「中小企業等経営強化法」と税制措置における優先選択<事例:小売業>

2018/05
中小企業や個人事業主にとって、設備投資をおこなって生産性向上を目指すことは、事業を拡充し継続していくうえでとても重要な施策になります。

平成30年3月31現在、認定件数は5万件を超えており、経済産業省管轄が約半数の2万9千件、続いて国交省:約1万2千件、農林水産省:5千件弱、厚生労働省:4千件弱となっています。

法律の趣旨を反映して、製造業が2万5千件弱と圧倒的に多いものの、サービス業、医療・福祉業、宿泊業、飲食サービス業、生活関連業、娯楽業など多岐にわたります。

これを税制面から支援する2つの措置について、整理しました。

1.中小企業経営強化法について
・平成28年7月1日に施行された法律で、中小企業・小規模事業者等の経営強化を図るため、事業所管大臣が事業分野ごとに指針を策定するとともに、取組を支援するための措置
等が規定されています。
この規定にともなって「経営力向上計画」の認定を受けた事業者は、税制や資金繰りなどの金融面での支援等を受けることができます。

2.中小企業経営強化税制(平成29年4月1日~平成31年3月31日)
・中小企業が、中小企業経営強化法を受けた経営力向上計画に基づいて、一定の設備を新規取得し、指定事業の用に供した場合、即時償却または税額控除を選択適用することができます。
なお、対象設備は、以下のとおりです。

●機械装置
●建物附属設備
●工具(測定・検査工具)
●器具備品
●取得価格70万円以上の一定のソフトウェアなど

3.固定資産税の特例(平成29年4月1日~平成31年3月31日)
・中小企業者が、経営力向上計画に基づいて一定の設備を新規取得した場合、固定資産税が3年間、2分の1に軽減されます。この特例は、赤字法人の支援策として有効とされています。

4.その他
・中小企業等経営強化法の認定がなくても利用できる税制(平成31年3月31日まで)として、次の2つの税制があります。

①中小企業投資促進税制
中小企業者が、機械装置等を導入した場合に、取得価格の30%特別償却または7%の税額控除が選択適用できます。

②商業・サービス業・農林水産業活性化税制
商業・サービス業等を営む中小企業者等が、経営改善に資する器具備品や建物附属設備を導入した場合も①と同様です。
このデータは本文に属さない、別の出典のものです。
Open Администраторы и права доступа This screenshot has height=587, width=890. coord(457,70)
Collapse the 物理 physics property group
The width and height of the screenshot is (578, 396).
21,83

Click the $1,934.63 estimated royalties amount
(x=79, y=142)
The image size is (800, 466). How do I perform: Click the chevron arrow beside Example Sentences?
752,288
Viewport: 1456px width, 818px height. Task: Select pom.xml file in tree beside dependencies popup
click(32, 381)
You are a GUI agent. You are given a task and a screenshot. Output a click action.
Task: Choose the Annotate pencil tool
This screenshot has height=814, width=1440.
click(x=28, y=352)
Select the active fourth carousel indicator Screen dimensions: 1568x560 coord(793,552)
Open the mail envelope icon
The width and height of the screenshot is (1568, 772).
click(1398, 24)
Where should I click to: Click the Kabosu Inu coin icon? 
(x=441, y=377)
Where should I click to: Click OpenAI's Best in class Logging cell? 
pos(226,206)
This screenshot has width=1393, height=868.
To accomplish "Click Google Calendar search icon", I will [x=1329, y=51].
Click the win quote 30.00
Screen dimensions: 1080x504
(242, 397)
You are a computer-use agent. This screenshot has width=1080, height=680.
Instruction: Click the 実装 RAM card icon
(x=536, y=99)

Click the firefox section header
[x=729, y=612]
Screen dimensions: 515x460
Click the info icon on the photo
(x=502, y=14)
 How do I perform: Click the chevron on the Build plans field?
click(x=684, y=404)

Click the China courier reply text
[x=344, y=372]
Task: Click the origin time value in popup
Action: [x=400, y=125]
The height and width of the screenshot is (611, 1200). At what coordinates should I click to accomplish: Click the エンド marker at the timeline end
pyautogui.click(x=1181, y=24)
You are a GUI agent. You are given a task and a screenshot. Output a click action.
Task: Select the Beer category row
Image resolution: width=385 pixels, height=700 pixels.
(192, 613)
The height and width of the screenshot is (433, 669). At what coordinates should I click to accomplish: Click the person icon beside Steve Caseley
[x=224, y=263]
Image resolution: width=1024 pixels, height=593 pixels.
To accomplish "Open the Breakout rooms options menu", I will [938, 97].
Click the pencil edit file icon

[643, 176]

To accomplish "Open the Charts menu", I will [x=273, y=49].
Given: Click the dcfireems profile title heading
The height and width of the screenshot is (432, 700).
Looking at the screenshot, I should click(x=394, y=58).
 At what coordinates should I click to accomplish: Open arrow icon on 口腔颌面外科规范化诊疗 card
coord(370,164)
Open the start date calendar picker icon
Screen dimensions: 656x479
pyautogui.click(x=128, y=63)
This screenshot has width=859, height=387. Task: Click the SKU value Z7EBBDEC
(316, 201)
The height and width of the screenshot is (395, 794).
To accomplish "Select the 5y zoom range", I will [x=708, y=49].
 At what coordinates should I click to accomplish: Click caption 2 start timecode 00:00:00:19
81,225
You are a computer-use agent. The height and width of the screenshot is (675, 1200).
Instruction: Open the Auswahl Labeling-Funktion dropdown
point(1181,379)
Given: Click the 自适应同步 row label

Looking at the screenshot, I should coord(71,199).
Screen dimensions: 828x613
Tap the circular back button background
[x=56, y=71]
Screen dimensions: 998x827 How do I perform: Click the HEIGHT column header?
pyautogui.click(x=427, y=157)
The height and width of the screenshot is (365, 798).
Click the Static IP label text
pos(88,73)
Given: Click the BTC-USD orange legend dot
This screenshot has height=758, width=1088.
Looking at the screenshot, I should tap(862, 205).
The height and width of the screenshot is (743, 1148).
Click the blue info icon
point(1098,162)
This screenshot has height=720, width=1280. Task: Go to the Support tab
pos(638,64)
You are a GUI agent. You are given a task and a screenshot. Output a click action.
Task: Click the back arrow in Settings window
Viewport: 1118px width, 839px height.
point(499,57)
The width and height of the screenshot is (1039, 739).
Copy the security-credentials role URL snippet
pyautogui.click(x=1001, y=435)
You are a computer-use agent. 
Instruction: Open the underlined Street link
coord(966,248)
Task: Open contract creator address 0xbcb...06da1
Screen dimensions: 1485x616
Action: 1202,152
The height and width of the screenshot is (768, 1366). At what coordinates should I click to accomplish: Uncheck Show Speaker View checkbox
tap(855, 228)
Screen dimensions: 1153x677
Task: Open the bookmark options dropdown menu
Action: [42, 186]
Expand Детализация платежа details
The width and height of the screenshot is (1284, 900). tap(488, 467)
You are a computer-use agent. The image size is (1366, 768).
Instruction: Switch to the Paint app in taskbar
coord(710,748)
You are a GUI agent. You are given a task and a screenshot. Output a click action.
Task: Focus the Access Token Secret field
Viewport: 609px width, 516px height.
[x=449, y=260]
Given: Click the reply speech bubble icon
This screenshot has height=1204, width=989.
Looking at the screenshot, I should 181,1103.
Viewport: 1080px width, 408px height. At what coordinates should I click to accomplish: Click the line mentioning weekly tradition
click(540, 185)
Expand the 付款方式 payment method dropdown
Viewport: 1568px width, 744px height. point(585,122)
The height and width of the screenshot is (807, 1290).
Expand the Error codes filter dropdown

製造業だとイメージしやすいと思いますが、なかには具体的なイメージがつかみにくいという業種もあるかと思いますので、経済産業省の事例集から、一例を紹介します。

<小売業(広島県)経済産業省認定>
〔計画〕
地域に密着した総合スーパーマーケットである会社が、
・セミセルフレジとカートインスキャナー、産直管理システムを導入し、従業員の会計・事務作業の省力化を図る。
・収納代行サービスを行い、来店の動機付けをおこなうことで、販売機会の増加を図る

〔具体的な取組〕
○セミセルフレジとカートインスキャナーを導入する。チェックアウト機能を分割することによりレジ精算時間の短縮を図ると共に、クレジット決済や電子マネーなど決済機能を多様化する。
○地産地消コーナーの生産者管理システム「産直管理システム」を導入し、事務作業の省力化を図る。
○ウェブショッピングや公共料金等の収納代行サービスを開始し、来店動機付けと「ついで買い」を促す。